House Democrats today dropped a proposal to permanently extend a beer tax that’s due to expire this summer.
They also killed proposals to eliminate a tax break for stevedoring, impose a sale tax on janitorial services and eliminate a tax exemption for insurance agents. Combined, the proposals would have raised around $165 million in additional tax revenue.
The beer tax, worth nearly $60 million over the next two years, was the biggest proposal eliminated as Legislators work their way through budget negotiations in the final week of the regular session.
The proposal would have extended the current tax on beer, but reduce it from 50 cents to 25 cents per gallon for mass market beer and charge microbreweries a rate of 15 cents per gallon.
House Finance Committee Chairman Reuven Carlyle, D-Seattle, said it was dropped because the beer lobby proved particularly effective in swaying legislators. “Just the viability of the large commercial scale beer companies to fund an initiative” to challenge the tax, he said, adding that “$10 million to them is a walk in the park.”
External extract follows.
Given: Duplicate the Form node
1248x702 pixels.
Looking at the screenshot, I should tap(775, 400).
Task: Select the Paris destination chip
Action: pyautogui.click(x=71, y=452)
Dropping the beer tax and others proposals should help ease passage of a tax package through the House, Carlyle said. Although the GOP-led majority in the Senate has argued no new tax revenue is needed.
With the reductions, Democrats are proposing $899 million in new revenue. The taxes were passed out of the Finance Committee on Tuesday.
Roughly $365 million would coming from the repeal or reduction of tax breaks. The rest would be generated by a proposal to permanently extend a 0.3 percentage point increase in the business-and-occupation tax rate paid by doctors, lawyers, accountants and others. The tax rate would increase from 1.5 percent to 1.8 percent of gross revenue, under the proposal.